DATA IN THIS EXERCISE ::
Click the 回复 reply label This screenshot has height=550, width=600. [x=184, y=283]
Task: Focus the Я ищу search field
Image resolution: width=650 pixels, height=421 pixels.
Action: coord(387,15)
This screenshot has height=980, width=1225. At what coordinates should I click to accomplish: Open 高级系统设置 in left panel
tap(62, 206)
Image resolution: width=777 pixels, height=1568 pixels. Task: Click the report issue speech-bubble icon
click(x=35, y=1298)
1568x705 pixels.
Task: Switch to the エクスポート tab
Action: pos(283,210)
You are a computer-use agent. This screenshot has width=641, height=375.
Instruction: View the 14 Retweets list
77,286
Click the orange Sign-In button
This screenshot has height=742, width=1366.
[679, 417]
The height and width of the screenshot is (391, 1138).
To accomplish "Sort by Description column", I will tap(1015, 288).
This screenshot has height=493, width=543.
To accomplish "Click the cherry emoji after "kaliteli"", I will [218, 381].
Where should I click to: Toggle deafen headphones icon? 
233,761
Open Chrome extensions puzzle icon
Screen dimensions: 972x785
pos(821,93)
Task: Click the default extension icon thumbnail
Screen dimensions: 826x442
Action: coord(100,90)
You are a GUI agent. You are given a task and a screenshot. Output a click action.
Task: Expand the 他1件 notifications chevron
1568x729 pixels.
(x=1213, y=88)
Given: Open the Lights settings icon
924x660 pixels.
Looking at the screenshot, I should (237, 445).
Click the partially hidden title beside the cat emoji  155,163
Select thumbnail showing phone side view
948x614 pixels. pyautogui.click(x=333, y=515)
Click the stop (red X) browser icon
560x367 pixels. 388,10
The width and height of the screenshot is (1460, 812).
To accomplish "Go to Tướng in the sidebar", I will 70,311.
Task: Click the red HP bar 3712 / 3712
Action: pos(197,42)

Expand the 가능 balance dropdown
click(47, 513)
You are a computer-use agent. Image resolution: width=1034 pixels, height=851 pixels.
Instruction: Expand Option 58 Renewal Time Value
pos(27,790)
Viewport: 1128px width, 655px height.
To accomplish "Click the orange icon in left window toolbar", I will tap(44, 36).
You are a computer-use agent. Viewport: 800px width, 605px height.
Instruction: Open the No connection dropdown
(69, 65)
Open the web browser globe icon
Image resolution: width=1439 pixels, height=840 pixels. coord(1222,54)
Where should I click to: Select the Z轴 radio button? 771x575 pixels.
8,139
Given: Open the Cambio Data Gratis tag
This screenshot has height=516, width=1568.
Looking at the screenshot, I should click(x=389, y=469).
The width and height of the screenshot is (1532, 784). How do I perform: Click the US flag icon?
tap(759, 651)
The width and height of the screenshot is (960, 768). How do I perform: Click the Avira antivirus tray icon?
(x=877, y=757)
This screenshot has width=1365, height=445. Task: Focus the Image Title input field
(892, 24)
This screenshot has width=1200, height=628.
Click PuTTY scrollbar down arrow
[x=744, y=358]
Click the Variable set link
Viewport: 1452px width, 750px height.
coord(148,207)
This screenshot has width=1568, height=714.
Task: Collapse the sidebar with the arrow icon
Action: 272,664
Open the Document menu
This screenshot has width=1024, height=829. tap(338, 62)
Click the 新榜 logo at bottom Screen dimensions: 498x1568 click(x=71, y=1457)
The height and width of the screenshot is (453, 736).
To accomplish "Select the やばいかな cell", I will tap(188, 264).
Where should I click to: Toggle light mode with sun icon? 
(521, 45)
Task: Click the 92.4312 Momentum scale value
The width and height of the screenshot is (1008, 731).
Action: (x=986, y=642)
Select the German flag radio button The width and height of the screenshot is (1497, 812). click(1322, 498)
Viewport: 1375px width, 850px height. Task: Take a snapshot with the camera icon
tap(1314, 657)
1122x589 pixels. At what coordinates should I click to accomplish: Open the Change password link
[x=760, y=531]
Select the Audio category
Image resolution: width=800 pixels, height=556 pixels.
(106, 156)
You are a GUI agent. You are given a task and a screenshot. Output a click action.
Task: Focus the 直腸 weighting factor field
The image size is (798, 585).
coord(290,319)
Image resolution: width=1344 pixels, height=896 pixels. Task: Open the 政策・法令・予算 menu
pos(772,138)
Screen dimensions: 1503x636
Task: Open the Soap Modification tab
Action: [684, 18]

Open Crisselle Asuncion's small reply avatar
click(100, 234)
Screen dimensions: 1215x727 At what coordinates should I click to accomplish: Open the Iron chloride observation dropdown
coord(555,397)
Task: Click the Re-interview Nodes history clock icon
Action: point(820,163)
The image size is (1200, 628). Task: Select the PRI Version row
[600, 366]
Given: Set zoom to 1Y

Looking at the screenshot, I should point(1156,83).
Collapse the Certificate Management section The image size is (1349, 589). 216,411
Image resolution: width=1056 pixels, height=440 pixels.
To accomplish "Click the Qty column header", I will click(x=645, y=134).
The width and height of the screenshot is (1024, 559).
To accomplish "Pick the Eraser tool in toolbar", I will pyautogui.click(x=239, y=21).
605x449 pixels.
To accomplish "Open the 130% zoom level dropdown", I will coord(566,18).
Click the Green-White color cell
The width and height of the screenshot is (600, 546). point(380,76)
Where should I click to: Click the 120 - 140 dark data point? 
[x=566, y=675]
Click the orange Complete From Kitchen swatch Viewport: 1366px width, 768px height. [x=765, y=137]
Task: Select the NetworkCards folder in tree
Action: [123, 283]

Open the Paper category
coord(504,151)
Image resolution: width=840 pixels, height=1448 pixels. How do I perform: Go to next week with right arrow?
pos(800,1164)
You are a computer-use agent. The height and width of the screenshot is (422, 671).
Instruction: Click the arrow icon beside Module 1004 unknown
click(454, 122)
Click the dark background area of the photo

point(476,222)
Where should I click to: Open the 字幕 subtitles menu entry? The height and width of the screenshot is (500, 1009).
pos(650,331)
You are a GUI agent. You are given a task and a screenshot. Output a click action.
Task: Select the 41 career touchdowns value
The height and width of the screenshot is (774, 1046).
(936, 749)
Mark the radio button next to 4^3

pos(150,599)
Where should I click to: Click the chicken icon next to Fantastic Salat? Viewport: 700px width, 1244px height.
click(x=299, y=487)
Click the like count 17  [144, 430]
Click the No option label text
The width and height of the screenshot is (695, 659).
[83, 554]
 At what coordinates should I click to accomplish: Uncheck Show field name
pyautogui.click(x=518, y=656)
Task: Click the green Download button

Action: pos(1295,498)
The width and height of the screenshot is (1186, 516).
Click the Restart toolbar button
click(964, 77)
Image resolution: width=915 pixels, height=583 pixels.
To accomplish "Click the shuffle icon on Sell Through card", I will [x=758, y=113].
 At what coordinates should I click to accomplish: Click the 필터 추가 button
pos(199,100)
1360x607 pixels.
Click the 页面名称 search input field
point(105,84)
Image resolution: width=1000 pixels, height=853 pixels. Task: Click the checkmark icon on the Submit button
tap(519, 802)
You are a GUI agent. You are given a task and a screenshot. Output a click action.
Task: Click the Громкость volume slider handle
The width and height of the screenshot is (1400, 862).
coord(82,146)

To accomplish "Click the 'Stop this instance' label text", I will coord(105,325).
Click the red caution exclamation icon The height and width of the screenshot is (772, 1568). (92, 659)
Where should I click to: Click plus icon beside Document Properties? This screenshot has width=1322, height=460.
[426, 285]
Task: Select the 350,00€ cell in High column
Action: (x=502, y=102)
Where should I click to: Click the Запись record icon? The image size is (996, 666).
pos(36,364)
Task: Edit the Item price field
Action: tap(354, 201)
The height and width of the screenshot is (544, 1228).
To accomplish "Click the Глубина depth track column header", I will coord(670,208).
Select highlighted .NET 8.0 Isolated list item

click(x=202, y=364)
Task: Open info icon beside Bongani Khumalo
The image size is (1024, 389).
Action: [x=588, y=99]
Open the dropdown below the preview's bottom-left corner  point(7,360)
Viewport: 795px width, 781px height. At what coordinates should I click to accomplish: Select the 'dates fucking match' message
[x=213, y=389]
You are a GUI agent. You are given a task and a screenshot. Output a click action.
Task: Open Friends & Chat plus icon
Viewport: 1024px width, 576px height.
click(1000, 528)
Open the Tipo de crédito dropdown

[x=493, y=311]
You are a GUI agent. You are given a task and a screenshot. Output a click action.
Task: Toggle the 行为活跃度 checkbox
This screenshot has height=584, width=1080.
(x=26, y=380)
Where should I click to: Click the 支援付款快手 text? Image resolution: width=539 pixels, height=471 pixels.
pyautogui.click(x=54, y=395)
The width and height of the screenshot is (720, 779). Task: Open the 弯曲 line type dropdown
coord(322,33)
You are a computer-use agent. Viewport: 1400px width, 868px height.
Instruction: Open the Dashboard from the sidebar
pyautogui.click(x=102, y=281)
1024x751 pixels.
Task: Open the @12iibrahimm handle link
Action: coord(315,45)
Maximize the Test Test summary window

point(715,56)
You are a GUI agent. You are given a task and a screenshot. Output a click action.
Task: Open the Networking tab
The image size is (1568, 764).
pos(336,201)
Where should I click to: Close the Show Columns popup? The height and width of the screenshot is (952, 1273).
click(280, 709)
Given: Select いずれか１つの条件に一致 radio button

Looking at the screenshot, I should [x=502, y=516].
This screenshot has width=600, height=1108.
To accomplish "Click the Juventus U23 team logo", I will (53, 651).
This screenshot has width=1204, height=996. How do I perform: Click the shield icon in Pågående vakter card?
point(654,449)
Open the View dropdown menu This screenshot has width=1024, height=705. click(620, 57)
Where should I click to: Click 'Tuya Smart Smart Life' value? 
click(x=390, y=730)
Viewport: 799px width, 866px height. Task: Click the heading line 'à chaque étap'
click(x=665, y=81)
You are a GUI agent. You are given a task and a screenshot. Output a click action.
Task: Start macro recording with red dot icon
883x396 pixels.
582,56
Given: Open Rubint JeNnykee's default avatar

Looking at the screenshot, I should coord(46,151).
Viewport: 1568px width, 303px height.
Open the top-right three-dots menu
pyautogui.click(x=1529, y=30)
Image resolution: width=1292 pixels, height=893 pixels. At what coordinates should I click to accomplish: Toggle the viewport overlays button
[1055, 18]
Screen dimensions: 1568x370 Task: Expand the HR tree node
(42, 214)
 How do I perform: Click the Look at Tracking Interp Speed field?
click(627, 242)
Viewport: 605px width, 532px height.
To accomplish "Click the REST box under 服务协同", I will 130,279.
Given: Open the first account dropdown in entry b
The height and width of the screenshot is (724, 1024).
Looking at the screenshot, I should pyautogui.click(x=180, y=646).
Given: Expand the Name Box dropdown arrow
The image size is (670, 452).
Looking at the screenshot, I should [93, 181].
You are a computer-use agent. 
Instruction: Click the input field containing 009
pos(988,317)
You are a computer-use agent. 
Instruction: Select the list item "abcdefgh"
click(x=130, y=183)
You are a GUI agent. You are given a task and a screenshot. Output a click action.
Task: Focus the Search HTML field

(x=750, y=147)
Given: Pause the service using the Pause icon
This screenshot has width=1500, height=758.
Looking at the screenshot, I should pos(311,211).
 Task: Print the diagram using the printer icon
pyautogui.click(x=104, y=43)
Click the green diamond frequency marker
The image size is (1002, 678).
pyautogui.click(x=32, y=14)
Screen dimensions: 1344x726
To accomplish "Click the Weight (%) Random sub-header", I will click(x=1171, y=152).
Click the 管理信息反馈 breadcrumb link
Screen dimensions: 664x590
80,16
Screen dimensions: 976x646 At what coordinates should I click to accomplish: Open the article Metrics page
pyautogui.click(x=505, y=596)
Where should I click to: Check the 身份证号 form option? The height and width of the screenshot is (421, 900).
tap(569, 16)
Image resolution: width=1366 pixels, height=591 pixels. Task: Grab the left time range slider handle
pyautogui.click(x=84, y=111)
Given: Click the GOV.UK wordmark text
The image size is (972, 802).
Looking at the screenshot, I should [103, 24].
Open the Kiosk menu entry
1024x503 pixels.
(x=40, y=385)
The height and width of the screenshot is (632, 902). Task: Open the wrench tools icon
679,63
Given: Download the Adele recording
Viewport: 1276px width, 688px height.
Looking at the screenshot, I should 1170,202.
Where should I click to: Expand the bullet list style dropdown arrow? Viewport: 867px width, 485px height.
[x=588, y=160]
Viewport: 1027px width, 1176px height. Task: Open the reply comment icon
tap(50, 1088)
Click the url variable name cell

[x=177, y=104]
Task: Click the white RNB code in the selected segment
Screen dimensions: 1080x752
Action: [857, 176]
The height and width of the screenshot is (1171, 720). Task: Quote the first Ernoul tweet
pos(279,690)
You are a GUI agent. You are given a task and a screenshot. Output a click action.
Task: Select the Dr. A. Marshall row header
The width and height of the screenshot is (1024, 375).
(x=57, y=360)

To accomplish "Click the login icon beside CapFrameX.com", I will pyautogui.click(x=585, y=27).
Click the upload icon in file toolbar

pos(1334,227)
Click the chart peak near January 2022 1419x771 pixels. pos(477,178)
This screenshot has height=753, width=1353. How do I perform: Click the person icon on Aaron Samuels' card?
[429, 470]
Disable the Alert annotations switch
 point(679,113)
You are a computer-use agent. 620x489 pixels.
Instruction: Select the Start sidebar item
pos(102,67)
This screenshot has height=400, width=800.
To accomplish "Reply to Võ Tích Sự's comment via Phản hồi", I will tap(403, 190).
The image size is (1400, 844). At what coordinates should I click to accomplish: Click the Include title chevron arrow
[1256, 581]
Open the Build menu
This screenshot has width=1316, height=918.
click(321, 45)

EXERCISE DIRECTIONS :: Give back every line of the listing where the word "bottom" shows up.

RESULT ::
Click the 新榜 logo at bottom Screen dimensions: 498x1568 click(x=71, y=1457)
Open the dropdown below the preview's bottom-left corner  point(7,360)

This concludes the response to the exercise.